Reproduce the data below without changes, from the line containing "[Limonchelo Tenis] (69, 318)" up to and including the line containing "Nuovi prodotti (77, 21)".

Element and text location data
"""

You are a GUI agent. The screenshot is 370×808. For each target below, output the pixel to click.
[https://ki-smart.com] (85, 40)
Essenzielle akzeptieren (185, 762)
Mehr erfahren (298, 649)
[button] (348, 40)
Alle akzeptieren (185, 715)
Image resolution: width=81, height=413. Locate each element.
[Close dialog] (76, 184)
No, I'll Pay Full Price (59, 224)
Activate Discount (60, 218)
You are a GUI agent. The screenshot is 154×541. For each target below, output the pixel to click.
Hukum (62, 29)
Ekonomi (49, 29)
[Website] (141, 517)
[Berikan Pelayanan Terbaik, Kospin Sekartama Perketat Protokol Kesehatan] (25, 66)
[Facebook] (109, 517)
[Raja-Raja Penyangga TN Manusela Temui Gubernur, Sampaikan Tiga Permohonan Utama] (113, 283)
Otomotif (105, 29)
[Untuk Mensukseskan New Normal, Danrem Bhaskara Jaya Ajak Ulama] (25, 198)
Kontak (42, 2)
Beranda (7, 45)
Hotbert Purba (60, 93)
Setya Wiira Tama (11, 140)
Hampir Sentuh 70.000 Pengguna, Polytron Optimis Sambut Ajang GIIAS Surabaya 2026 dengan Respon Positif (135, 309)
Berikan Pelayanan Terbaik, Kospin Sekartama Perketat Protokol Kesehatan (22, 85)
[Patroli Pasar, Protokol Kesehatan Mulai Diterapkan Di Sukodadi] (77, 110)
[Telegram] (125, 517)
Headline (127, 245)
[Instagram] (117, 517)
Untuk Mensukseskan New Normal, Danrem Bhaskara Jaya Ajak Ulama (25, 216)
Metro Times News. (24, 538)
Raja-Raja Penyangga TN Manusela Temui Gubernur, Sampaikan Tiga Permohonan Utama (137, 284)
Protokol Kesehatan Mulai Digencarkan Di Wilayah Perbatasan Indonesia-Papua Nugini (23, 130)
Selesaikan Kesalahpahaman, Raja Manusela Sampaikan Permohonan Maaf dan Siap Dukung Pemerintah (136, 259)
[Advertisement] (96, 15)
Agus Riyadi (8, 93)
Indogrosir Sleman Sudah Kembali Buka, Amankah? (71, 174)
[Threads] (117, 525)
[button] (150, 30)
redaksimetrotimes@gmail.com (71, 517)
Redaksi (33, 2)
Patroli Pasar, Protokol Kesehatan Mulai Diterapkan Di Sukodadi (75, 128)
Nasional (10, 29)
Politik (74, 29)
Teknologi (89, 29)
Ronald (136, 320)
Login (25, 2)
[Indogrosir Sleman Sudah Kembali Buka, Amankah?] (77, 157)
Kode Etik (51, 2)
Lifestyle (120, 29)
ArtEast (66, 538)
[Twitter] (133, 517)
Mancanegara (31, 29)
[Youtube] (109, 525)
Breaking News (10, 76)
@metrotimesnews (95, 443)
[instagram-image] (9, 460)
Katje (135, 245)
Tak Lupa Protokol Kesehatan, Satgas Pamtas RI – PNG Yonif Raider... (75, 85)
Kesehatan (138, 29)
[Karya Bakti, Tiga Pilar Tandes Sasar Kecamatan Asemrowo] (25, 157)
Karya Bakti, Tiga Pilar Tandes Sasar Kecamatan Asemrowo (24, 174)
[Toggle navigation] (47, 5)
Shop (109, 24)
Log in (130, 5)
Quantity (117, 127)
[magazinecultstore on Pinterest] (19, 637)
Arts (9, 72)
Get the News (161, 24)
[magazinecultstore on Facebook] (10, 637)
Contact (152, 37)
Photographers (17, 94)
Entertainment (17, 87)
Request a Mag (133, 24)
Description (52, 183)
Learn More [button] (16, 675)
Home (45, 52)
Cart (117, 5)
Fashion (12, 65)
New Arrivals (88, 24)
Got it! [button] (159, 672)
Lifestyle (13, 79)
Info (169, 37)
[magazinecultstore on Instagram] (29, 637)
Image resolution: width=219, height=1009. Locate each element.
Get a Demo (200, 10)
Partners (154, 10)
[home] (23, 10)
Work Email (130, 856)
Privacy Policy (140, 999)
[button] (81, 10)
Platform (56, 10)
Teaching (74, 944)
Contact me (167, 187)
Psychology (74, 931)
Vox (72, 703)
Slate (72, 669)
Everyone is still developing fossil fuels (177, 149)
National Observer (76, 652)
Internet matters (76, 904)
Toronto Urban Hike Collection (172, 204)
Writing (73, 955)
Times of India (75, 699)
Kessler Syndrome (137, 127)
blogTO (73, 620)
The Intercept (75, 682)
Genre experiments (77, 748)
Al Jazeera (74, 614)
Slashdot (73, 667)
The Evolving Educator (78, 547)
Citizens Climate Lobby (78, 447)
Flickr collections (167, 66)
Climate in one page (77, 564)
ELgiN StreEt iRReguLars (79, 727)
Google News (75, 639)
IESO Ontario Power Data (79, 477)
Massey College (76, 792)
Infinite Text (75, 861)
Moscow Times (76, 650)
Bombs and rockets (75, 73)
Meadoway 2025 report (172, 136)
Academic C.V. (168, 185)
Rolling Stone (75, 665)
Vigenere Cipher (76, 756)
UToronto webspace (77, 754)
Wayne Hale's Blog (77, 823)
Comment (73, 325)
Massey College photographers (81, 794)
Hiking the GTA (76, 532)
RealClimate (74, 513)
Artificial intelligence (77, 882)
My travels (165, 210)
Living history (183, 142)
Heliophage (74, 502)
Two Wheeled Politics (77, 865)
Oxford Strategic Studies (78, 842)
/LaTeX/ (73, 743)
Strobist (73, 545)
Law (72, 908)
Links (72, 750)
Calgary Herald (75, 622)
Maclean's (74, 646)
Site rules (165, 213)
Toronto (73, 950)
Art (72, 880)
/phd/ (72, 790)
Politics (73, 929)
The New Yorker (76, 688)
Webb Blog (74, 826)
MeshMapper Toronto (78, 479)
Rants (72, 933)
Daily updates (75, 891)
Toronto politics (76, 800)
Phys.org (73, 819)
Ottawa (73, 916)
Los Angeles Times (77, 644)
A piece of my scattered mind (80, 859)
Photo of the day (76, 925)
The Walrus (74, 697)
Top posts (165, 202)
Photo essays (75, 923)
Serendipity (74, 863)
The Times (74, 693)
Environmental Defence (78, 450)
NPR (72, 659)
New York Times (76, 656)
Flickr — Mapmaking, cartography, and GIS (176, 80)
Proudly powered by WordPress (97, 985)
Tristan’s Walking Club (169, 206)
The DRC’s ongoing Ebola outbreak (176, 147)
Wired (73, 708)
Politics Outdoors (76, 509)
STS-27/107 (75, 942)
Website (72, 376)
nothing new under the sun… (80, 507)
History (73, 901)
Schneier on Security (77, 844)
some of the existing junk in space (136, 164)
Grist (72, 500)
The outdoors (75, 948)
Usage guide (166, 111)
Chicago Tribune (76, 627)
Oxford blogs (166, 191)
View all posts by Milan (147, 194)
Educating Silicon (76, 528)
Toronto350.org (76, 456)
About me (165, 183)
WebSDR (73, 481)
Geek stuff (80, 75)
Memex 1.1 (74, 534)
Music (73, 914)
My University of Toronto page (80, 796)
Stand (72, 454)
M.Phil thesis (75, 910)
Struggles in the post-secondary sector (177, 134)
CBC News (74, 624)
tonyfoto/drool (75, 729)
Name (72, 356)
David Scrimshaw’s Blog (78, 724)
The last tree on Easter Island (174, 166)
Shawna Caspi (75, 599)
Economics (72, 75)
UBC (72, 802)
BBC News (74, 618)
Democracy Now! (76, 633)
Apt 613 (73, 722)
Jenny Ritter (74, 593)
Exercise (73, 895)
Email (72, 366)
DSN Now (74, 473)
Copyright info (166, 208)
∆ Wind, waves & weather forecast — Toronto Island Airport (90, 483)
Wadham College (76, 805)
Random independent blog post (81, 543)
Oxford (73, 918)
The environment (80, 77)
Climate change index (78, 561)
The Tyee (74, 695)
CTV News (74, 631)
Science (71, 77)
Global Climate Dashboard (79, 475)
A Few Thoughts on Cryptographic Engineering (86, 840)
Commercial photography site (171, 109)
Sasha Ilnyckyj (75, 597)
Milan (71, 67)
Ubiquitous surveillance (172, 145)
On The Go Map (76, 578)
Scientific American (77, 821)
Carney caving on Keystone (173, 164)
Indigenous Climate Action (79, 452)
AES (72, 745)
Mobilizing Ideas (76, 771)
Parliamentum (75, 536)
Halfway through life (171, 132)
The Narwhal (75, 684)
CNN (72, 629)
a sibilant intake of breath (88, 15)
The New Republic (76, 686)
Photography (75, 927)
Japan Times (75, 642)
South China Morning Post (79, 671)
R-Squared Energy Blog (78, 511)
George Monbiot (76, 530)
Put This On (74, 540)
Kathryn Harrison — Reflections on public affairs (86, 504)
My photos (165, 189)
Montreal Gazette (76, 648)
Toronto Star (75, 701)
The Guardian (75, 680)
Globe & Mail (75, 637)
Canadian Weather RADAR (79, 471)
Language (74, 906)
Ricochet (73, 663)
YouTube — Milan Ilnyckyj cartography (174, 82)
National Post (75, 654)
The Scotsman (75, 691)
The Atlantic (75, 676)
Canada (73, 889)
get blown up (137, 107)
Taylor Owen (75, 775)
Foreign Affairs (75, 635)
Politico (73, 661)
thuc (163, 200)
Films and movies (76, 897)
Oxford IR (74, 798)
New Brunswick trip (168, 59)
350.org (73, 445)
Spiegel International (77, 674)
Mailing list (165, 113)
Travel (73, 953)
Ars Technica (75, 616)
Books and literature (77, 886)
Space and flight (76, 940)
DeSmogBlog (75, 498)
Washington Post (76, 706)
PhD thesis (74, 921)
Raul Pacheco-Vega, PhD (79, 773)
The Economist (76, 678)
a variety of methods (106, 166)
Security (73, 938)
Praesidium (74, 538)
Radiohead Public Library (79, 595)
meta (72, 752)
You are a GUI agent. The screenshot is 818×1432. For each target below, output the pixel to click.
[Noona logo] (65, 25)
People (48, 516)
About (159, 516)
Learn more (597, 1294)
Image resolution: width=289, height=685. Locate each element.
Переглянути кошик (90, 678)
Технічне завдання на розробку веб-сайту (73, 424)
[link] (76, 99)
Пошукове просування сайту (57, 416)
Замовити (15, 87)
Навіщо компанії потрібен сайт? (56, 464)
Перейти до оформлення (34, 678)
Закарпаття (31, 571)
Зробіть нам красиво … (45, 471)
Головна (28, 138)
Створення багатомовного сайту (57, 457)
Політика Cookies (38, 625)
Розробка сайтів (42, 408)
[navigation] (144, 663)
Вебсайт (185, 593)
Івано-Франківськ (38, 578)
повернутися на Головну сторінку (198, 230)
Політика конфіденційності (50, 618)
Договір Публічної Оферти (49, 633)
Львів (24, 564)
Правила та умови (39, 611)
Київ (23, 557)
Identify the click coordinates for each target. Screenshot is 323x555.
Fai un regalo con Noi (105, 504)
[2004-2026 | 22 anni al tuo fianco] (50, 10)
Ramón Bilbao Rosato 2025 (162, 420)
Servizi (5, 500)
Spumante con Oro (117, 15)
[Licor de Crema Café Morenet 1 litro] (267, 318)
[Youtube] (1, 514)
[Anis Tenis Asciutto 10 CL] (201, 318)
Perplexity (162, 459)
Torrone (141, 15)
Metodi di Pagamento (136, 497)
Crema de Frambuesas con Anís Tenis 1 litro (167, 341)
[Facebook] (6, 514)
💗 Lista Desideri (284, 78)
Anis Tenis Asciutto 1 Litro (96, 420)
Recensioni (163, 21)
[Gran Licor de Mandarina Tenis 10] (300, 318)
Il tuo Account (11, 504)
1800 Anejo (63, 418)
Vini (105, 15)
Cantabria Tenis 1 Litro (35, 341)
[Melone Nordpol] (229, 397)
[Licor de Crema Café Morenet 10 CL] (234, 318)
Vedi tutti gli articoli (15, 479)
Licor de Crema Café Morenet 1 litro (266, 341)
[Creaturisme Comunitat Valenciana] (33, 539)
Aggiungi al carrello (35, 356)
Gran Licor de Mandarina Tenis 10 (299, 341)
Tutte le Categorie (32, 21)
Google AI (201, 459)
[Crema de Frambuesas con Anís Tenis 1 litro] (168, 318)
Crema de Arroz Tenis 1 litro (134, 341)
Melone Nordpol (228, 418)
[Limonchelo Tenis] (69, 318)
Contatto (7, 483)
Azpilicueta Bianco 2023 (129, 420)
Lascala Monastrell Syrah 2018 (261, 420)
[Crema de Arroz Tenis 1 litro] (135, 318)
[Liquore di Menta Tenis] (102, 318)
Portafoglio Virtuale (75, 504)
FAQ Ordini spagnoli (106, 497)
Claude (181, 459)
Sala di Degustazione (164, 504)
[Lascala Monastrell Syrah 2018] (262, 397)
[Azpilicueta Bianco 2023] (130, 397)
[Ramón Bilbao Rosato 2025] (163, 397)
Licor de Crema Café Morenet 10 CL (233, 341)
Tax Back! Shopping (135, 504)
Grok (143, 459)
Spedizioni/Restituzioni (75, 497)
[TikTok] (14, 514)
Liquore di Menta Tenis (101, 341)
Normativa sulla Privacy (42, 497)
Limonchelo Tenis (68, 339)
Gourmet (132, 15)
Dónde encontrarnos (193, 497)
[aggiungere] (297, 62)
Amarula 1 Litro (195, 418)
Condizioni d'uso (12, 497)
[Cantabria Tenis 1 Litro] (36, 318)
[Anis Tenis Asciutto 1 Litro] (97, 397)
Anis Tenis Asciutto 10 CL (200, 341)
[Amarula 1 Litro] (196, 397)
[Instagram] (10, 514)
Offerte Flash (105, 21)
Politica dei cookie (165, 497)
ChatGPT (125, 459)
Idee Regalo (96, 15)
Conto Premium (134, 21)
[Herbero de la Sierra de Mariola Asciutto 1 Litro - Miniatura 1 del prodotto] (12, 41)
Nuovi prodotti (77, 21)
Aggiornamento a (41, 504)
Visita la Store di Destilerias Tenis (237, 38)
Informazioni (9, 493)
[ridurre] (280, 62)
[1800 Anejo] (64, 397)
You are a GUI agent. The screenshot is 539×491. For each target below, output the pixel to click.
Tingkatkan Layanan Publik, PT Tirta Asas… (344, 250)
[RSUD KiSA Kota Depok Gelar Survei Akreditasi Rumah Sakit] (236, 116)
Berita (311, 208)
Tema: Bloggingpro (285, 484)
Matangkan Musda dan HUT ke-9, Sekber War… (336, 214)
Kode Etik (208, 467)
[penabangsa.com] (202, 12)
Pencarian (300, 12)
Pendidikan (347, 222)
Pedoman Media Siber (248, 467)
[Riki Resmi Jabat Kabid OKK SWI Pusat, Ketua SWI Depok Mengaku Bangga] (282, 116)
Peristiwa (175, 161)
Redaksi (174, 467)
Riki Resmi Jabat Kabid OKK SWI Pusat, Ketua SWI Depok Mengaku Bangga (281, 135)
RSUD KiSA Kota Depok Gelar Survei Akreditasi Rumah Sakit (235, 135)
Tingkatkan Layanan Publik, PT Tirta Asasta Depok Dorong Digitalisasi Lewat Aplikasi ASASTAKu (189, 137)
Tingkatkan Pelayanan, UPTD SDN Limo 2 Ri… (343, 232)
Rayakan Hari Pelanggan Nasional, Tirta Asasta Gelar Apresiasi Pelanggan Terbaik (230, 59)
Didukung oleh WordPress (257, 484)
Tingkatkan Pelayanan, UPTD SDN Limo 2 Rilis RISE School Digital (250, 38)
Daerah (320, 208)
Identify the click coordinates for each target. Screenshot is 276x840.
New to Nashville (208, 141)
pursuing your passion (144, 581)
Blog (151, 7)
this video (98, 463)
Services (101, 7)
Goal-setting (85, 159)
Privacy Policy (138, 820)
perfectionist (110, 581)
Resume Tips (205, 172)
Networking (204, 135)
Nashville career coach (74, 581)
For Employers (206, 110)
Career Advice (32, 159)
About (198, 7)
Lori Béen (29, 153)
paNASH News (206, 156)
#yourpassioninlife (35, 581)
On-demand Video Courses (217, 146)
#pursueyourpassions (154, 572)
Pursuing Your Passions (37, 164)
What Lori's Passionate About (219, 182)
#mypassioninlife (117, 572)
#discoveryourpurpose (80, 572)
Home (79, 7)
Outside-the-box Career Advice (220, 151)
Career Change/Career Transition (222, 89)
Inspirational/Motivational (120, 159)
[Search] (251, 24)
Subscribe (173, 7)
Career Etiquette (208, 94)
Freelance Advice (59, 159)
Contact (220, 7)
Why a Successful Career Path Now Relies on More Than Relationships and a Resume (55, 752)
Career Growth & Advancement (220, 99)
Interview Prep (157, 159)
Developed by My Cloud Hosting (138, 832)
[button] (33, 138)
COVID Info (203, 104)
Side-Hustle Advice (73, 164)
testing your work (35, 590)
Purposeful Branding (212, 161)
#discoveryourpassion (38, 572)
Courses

"""

**RESPONSE**
[Limonchelo Tenis] (69, 318)
Contatto (7, 483)
Azpilicueta Bianco 2023 (129, 420)
Lascala Monastrell Syrah 2018 (261, 420)
[Crema de Arroz Tenis 1 litro] (135, 318)
[Liquore di Menta Tenis] (102, 318)
Portafoglio Virtuale (75, 504)
FAQ Ordini spagnoli (106, 497)
Claude (181, 459)
Sala di Degustazione (164, 504)
[Lascala Monastrell Syrah 2018] (262, 397)
[Azpilicueta Bianco 2023] (130, 397)
[Ramón Bilbao Rosato 2025] (163, 397)
Licor de Crema Café Morenet 10 CL (233, 341)
Tax Back! Shopping (135, 504)
Grok (143, 459)
Spedizioni/Restituzioni (75, 497)
[TikTok] (14, 514)
Liquore di Menta Tenis (101, 341)
Normativa sulla Privacy (42, 497)
Limonchelo Tenis (68, 339)
Gourmet (132, 15)
Dónde encontrarnos (193, 497)
[aggiungere] (297, 62)
Amarula 1 Litro (195, 418)
Condizioni d'uso (12, 497)
[Cantabria Tenis 1 Litro] (36, 318)
[Anis Tenis Asciutto 1 Litro] (97, 397)
Anis Tenis Asciutto 10 CL (200, 341)
[Amarula 1 Litro] (196, 397)
[Instagram] (10, 514)
Offerte Flash (105, 21)
Politica dei cookie (165, 497)
ChatGPT (125, 459)
Idee Regalo (96, 15)
Conto Premium (134, 21)
[Herbero de la Sierra de Mariola Asciutto 1 Litro - Miniatura 1 del prodotto] (12, 41)
Nuovi prodotti (77, 21)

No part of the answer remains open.